(Saved data entries)
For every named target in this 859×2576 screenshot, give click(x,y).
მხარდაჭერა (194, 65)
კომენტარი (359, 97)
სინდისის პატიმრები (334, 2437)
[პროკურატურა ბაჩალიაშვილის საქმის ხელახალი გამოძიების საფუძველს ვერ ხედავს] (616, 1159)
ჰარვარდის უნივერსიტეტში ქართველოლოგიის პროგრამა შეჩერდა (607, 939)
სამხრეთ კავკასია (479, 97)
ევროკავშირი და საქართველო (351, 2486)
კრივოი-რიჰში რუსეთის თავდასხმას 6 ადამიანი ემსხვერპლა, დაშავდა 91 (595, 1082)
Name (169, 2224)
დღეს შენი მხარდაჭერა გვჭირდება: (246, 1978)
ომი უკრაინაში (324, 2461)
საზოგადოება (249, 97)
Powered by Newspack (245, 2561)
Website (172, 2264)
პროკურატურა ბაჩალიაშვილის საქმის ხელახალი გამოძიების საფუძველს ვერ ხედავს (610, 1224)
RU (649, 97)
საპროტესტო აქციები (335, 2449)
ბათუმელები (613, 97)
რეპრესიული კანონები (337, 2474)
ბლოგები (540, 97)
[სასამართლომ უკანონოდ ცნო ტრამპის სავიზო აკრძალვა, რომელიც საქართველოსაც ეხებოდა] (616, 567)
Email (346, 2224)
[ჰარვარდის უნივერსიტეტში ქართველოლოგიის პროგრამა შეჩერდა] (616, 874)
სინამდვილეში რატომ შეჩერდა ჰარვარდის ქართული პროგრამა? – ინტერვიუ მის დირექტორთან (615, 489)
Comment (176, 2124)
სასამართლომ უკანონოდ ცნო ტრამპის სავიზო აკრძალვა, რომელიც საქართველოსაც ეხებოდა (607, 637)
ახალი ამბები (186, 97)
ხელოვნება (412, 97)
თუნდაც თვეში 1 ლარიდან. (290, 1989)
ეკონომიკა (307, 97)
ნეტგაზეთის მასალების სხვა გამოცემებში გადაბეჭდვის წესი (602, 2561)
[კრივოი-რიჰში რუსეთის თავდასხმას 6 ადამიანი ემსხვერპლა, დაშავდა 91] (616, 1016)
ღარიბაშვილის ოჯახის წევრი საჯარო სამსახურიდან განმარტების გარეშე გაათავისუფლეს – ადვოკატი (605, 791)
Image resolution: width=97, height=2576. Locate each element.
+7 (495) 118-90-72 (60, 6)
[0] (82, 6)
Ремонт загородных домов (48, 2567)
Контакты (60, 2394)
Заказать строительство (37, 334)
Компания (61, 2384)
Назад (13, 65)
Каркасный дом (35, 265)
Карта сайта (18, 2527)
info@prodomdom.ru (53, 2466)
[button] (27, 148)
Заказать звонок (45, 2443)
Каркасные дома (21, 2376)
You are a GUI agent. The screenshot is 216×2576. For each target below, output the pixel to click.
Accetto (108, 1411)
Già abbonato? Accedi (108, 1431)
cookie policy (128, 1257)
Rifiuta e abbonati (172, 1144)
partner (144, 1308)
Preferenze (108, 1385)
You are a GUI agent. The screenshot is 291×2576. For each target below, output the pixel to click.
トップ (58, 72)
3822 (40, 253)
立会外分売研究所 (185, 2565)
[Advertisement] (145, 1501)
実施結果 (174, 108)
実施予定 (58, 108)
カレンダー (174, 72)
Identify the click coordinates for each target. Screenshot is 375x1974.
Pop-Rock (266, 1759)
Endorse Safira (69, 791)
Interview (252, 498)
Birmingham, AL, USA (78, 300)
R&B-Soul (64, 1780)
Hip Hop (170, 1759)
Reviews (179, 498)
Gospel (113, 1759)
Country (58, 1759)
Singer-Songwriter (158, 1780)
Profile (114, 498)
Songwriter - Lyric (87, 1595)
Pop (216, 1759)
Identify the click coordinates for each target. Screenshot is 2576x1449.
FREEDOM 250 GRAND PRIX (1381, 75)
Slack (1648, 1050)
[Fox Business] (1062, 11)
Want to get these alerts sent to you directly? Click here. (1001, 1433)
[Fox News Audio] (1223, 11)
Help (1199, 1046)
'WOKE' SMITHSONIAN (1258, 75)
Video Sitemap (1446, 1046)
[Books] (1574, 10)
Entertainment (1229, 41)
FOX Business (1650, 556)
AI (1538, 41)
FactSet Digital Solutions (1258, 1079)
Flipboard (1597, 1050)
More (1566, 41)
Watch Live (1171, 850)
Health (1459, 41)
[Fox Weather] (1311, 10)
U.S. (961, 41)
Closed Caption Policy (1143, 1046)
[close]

WHAT YOU WILL DO:
Report each line in the preceding entries that holds the string "შეჩერდა".

SOLUTION TO THIS EXERCISE:
ჰარვარდის უნივერსიტეტში ქართველოლოგიის პროგრამა შეჩერდა (607, 939)
[ჰარვარდის უნივერსიტეტში ქართველოლოგიის პროგრამა შეჩერდა] (616, 874)
სინამდვილეში რატომ შეჩერდა ჰარვარდის ქართული პროგრამა? – ინტერვიუ მის დირექტორთან (615, 489)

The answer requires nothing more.